Saved data entries:
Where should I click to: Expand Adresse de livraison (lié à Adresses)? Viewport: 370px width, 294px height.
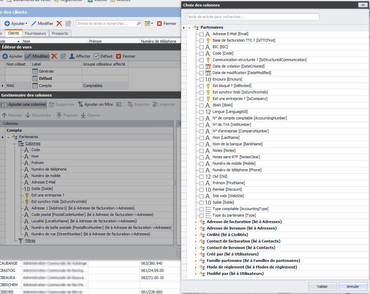196,228
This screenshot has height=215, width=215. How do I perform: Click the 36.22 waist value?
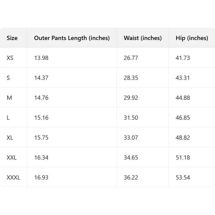(131, 177)
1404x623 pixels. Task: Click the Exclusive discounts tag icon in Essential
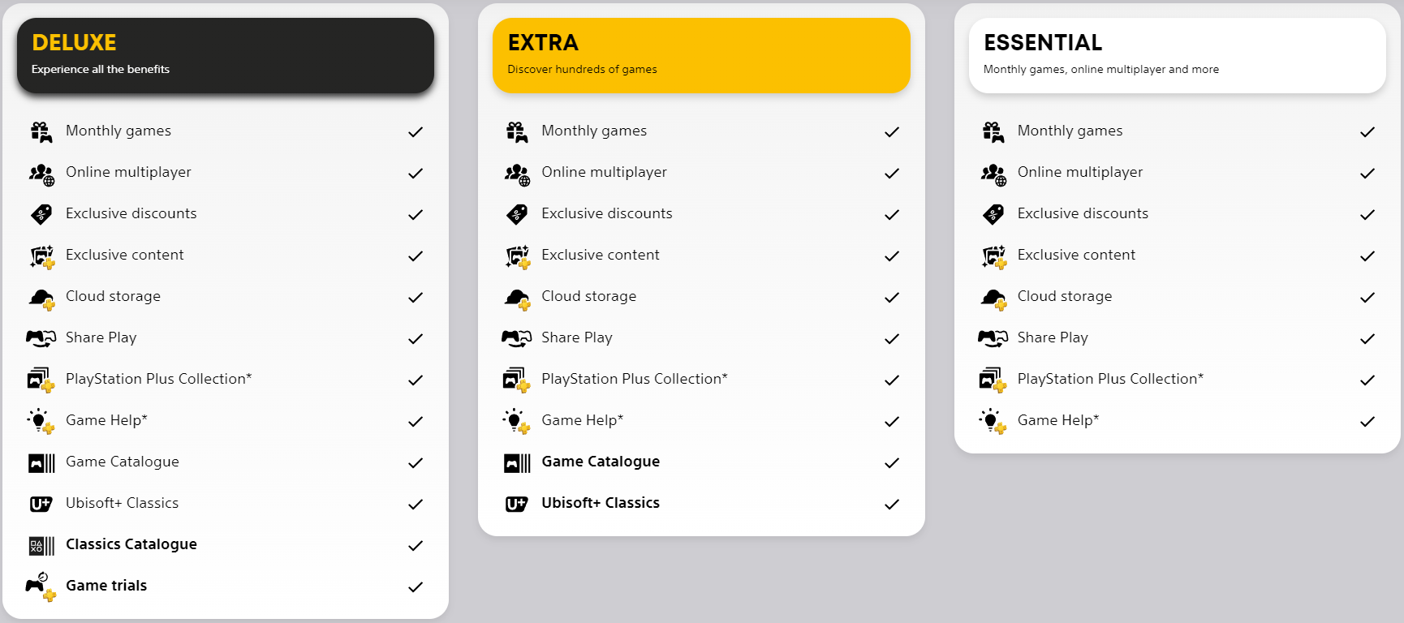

*Task instructions*
Excluding the pictures, reproduce every entry exactly as given.

*Response for this exercise*
Where should I click to: Expand Adresse de livraison (lié à Adresses)? Viewport: 370px width, 294px height.
196,228
This screenshot has height=215, width=215. How do I perform: Click the 36.22 waist value?
(131, 177)
1404x623 pixels. Task: Click the Exclusive discounts tag icon in Essential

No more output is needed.